Assemblymember Nicole Malliotakis was a major advocate of reopening. On May 14, she wrote a letter to Cuomo with colleagues in the Assembly Minority Conference to ask that dentists be allowed to return to work.
“I’m glad the governor listened to the concerns expressed by dentists, patients and legislators from around the state,” she told this paper. “Dentistry is an essential service and, with the proper precautions and PPE, these medical professionals can once again use their extensive training, expertise and discretion to care for their patients.”
Back in mid-May, dentists agreed with the assemblymember about the importance of reopening their offices.

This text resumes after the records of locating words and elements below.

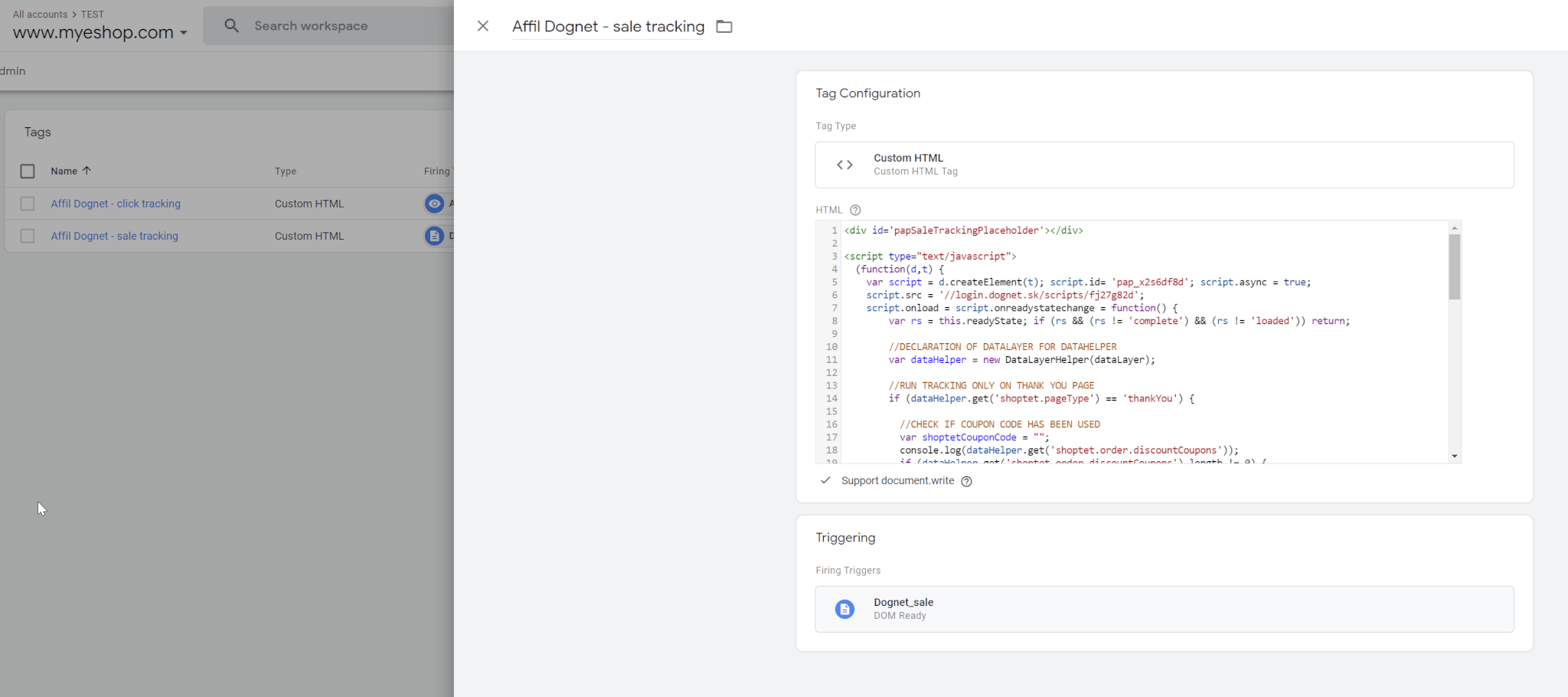The image size is (1568, 697).
Task: Open help for Support document.write
Action: 966,481
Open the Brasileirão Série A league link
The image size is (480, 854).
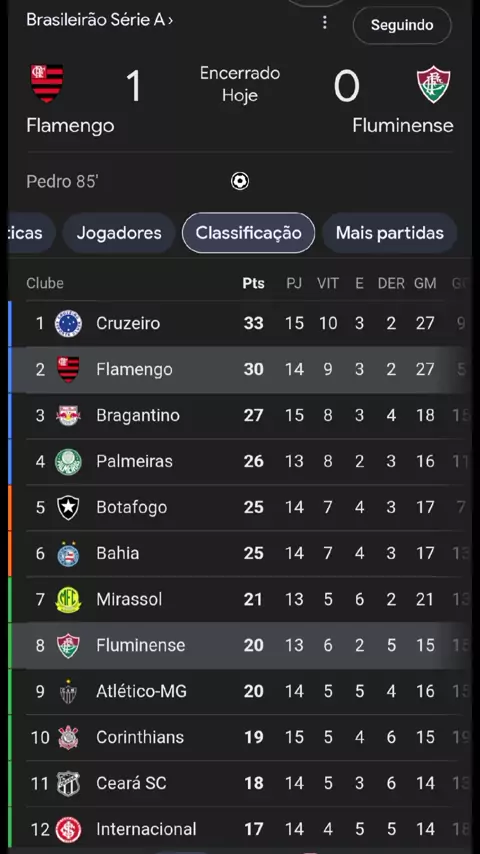click(x=100, y=20)
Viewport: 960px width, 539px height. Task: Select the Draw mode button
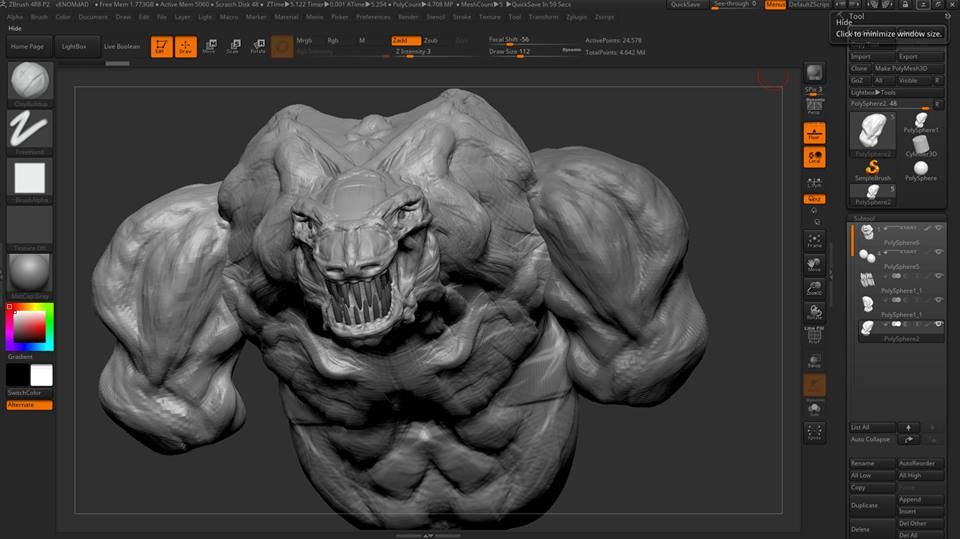point(185,47)
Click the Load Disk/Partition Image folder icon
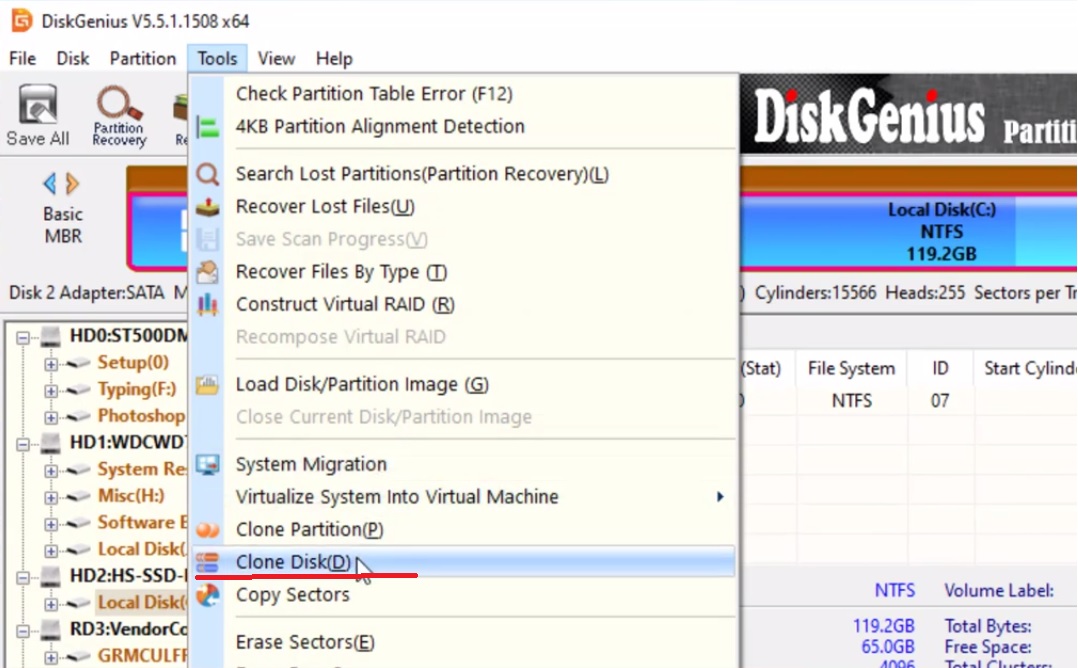The image size is (1078, 668). [x=208, y=384]
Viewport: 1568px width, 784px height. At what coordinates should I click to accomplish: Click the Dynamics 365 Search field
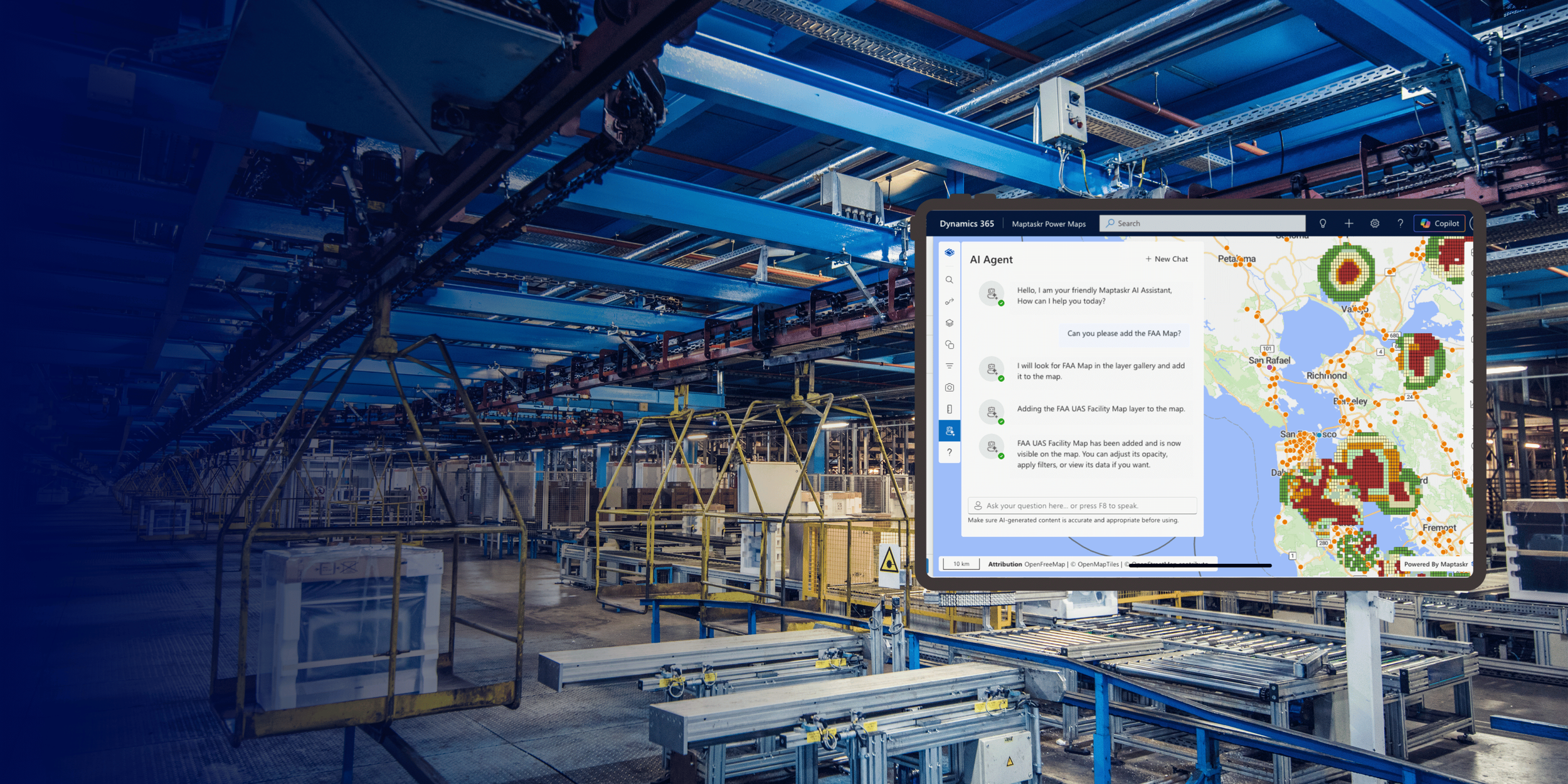point(1201,223)
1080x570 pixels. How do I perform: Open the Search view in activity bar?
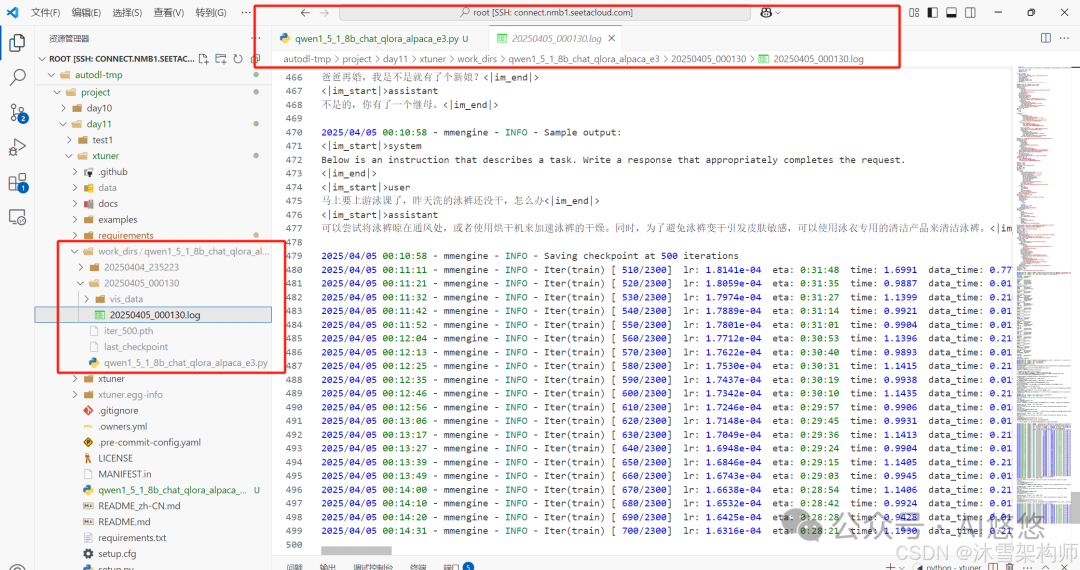(x=17, y=77)
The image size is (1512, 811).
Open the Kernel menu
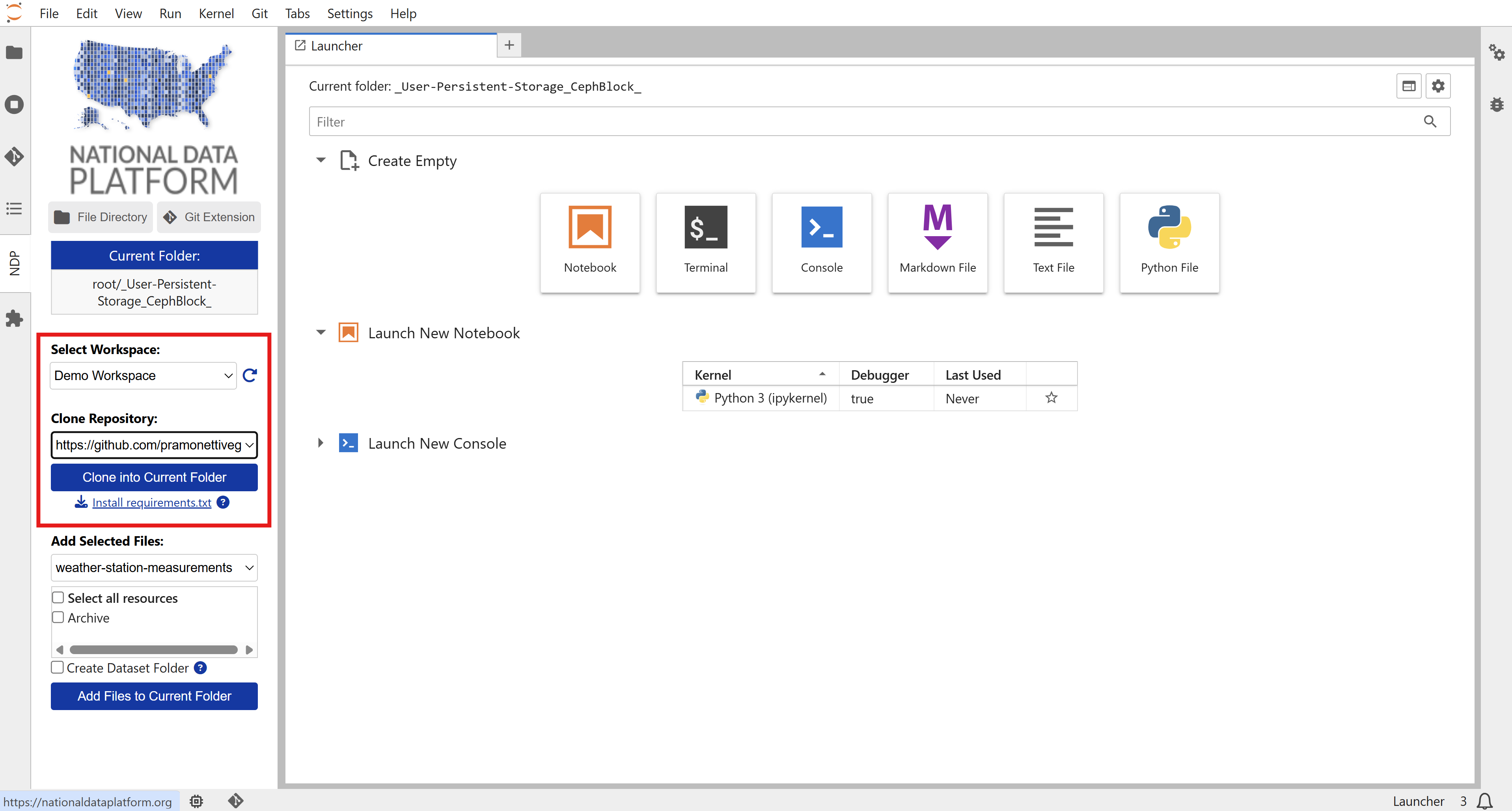[215, 13]
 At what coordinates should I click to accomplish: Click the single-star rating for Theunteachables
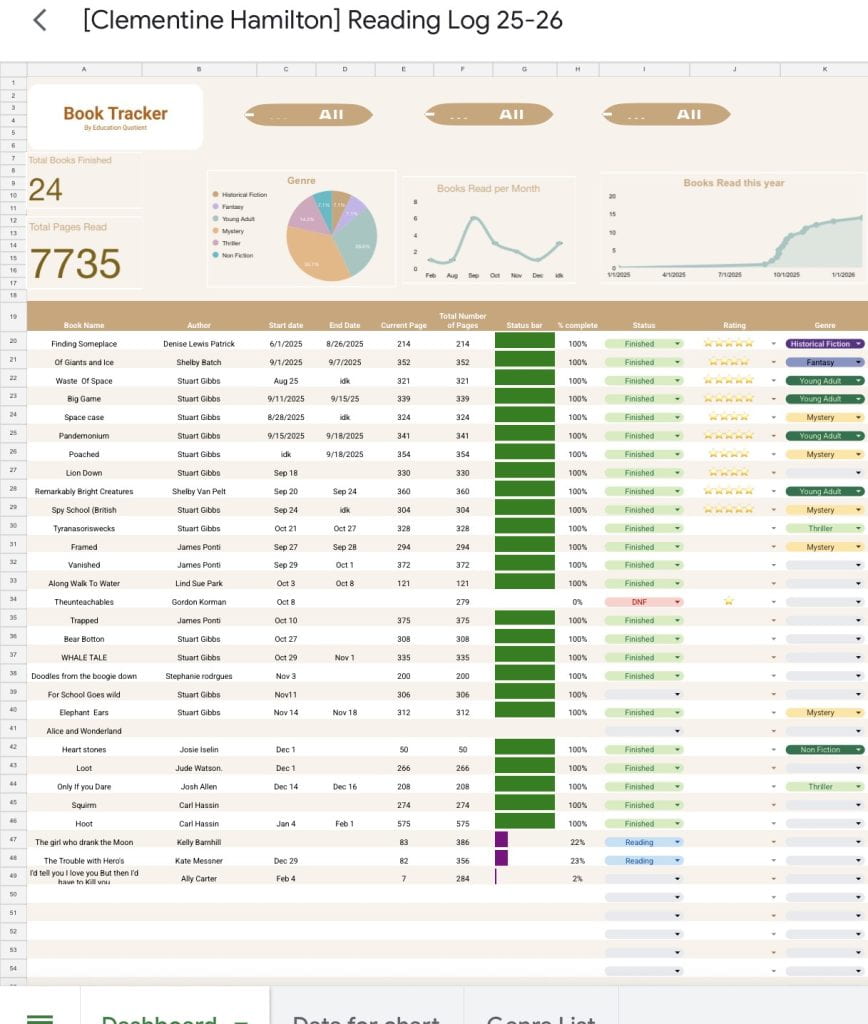(x=728, y=602)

“Orthodontic patients are usually children who are in the middle of treatment with metal wires and other pieces in their mouths that can be very harmful if not regularly checked,” said Dr. Peter Costalos, an orthodontist in Brooklyn. “The pause has neglected to consider patients in the middle of treatment.”
In the letter, Malliotakis stated the importance of reopening.
“We can’t lose sight of the fact this this profession has always maintained the highest level and use of PPE protection,” the letter stated. “No other medical practice has such stringent guidelines. These organizations have been successfully dealing with many pandemics and outbreaks, including the AIDS crisis, so we can be assured that their effort to return to work will be both a smooth and positive one that prioritizes the health and safety of their patients, staff and themselves.”
The letter added that further delay in resuming dental procedures could lead to serious health concerns.
“We have also heard from patients who are experiencing issues that can turn into emergencies if left untreated,” she wrote. “Tooth infections, gum issues, maintenance of braces and the like can lead to significant pain, damage and infection that could require surgery if left untreated. We can trust these professionals to open up their practices utilizing the most stringent guidelines that they have always followed in their practices.”